Липатов снимает с древка, взятого у сторожа, лоскут кумача и крепчайшим морским узлом привязывает его к фалам[13] грот-мачты[14].
Моряки, рабочие и солдаты-кексгольмцы дружно берутся за фалы.
Спустя минуту красный флаг революции победно реет над крейсером «Аврора».
Это произошло на рассвете 26 февраля 1917 года, в канун памятного дня, когда русский народ навеки покончил с царским самодержавием.
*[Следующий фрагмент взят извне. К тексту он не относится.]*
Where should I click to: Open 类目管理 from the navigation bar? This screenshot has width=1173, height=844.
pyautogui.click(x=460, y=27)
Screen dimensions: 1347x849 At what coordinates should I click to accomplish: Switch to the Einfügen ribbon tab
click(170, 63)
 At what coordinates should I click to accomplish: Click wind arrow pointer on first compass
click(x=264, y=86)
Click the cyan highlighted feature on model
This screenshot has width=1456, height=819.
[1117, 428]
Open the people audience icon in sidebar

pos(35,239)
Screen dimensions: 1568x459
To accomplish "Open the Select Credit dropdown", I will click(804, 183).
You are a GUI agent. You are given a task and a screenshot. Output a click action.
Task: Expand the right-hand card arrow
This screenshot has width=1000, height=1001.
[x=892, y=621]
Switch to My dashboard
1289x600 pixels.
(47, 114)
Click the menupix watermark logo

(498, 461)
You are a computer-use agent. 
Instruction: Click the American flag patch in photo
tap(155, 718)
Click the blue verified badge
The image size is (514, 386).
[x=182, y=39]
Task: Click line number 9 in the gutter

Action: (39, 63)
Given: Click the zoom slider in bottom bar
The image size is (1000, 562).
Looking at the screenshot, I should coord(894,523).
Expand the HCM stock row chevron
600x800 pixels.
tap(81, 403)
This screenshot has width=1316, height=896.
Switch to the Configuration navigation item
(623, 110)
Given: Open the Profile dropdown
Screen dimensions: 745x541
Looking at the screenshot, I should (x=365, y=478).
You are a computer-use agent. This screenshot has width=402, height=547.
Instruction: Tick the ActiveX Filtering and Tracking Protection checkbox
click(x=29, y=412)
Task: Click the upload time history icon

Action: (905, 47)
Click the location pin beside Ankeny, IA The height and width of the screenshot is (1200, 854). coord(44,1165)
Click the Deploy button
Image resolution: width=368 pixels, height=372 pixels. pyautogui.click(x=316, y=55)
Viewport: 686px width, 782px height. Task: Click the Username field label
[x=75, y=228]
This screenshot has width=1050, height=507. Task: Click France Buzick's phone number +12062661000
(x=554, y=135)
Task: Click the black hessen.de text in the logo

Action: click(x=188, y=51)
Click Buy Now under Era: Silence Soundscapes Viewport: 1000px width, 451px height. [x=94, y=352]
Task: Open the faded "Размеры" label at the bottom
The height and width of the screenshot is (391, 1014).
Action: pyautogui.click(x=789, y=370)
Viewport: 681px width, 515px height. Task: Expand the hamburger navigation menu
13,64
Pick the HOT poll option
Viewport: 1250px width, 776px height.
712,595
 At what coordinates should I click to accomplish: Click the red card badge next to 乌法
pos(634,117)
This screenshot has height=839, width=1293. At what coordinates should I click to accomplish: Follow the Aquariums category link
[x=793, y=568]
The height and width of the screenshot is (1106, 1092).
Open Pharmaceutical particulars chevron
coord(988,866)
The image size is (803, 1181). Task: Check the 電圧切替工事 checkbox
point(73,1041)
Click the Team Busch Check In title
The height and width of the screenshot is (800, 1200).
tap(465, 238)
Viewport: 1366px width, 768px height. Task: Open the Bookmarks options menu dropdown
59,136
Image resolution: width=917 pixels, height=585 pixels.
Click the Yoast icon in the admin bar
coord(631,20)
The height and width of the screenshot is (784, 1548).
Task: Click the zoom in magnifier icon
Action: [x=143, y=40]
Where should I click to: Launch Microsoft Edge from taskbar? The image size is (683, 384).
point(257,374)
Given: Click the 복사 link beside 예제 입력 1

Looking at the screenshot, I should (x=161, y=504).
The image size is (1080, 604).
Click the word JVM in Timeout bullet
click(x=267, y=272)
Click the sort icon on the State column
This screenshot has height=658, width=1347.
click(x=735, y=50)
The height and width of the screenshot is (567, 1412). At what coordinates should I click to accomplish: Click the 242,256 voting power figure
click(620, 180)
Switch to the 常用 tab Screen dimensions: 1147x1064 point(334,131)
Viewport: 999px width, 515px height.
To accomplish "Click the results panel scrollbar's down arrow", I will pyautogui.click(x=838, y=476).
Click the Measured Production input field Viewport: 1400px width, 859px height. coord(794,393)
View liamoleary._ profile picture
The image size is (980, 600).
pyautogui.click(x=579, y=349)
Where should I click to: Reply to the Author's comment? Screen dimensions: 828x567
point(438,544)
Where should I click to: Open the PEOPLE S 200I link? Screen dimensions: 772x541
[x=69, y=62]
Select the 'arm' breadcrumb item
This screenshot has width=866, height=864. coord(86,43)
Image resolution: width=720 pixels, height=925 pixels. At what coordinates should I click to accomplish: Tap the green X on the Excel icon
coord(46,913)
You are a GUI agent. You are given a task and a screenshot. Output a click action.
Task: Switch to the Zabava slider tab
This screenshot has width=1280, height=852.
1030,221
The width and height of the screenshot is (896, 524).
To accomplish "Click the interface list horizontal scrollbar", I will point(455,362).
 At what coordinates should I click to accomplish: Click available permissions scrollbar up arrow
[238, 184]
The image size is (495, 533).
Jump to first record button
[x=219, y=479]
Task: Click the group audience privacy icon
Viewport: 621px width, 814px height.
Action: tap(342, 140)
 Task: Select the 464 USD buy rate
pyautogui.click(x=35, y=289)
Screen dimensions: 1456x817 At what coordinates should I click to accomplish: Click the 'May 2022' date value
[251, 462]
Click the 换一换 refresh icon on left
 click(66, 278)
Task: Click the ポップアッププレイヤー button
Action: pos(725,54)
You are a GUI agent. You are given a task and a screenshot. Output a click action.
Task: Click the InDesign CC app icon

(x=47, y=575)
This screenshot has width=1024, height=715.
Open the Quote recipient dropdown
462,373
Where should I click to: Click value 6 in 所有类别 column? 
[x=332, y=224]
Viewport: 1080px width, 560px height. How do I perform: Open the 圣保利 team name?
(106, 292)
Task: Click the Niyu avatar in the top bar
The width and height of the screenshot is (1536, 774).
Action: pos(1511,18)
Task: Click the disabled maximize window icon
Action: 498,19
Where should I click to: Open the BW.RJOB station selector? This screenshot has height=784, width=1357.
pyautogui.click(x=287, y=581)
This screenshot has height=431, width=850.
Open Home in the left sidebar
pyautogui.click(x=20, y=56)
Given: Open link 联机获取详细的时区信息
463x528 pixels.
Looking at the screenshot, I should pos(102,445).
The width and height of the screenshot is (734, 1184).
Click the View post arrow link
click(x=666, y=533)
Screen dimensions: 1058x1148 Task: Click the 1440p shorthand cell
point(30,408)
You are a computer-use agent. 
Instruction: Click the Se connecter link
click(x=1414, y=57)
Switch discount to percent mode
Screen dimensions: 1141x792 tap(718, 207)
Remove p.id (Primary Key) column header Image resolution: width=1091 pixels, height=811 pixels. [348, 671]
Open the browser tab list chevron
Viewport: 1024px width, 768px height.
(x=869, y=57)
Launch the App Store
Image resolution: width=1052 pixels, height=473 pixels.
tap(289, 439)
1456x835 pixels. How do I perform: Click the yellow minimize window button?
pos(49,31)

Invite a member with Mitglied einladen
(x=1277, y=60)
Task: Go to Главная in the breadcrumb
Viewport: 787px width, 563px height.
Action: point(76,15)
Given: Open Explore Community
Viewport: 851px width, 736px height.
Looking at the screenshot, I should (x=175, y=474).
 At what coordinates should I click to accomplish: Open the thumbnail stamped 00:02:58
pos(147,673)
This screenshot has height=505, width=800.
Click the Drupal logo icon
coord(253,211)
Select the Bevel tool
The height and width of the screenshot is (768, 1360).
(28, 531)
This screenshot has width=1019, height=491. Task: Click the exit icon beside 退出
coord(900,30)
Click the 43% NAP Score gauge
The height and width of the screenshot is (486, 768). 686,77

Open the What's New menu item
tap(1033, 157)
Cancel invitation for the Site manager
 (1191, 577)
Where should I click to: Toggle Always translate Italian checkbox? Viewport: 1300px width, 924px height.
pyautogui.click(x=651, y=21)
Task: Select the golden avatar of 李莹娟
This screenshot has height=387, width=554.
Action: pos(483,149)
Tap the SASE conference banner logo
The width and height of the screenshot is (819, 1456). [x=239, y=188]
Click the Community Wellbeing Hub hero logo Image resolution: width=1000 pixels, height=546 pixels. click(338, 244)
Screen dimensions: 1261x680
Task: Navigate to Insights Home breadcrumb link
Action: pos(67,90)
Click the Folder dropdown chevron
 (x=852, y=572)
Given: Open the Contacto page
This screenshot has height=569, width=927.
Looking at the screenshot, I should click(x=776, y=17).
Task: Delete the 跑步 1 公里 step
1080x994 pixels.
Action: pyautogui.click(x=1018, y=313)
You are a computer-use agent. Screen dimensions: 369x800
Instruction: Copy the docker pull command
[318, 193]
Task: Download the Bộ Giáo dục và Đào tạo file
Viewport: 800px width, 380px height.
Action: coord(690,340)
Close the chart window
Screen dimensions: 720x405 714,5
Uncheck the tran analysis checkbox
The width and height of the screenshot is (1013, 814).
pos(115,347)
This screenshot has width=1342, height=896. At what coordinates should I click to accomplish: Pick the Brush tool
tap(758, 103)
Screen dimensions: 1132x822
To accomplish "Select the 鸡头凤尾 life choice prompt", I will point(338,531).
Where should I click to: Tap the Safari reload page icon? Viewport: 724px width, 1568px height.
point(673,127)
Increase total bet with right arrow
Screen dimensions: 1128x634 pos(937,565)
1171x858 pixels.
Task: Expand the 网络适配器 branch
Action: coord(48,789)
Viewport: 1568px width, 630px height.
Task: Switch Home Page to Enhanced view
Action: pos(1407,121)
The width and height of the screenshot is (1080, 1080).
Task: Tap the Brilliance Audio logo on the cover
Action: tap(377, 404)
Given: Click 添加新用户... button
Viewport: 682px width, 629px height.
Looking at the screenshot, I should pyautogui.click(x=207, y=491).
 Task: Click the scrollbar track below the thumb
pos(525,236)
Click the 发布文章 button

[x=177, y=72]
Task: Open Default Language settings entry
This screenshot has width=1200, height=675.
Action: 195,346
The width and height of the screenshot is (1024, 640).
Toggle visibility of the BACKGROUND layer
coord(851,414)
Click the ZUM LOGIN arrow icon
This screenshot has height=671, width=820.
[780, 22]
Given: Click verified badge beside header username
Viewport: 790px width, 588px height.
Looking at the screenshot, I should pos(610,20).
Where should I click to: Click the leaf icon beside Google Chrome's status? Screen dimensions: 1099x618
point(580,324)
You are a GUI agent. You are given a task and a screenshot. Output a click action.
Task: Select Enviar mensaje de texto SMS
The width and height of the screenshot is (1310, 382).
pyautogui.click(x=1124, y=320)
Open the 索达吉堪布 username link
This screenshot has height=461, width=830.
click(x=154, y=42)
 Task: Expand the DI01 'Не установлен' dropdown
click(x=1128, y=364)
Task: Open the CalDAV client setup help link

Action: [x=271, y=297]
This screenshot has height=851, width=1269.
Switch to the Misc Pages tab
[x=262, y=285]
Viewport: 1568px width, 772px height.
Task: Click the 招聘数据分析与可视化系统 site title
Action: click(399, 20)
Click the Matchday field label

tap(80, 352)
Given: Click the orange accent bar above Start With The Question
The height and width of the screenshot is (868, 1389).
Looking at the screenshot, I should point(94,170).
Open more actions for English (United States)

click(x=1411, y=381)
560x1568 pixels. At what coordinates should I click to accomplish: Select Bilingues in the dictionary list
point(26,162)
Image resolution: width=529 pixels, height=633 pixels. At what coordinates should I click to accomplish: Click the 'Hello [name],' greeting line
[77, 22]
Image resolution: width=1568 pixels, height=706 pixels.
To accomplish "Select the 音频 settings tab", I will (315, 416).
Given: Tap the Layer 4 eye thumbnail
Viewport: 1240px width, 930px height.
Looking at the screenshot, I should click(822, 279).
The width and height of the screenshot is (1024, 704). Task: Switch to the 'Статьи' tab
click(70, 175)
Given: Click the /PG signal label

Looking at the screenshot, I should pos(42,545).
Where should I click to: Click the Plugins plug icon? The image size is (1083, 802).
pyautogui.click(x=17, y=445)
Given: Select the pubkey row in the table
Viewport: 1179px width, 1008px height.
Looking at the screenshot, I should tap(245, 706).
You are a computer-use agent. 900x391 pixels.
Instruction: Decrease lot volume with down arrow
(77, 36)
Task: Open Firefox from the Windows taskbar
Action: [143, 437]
Впереди был еще долгий путь к социалистической революции.
Разговор в Смольном
— Есть! —
повернулся
и скрылся скоро,
и только
на ленте
у флотского
под лампой
блеснуло:
— Аврора.
Миновало семь месяцев с лишним, а перемен к лучшему нет. Конец октября, но положение народа не легче, чем перед февральской революцией. Война, затеянная помещиками и капиталистами при царе, продолжается и при Временном правительстве Керенского. Она пожирает все. Даже в Петрограде, тогдашней столице России, иссякли запасы хлеба. Тысячи голодных детей и женщин днем и ночью ждут в очередях, когда раскроются двери булочных и посчастливится получить нищенский паек: на душу четверть фунта липкого, как замазка, хлеба.
Нет мочи терпеть дольше.
— Сынки! Матросы! — зовут из очереди у хлебной лавки на Суворовском проспекте, неподалеку от Смольного.
Два моряка, идущие в ногу возле панели, замедляют шаг. Отсвечивают под дождем стволы винтовок. Набухли от сырости бушлаты, обвешанные патронташами. На мокрых бескозырках желтеет известное всему Петрограду название корабля: «Аврора».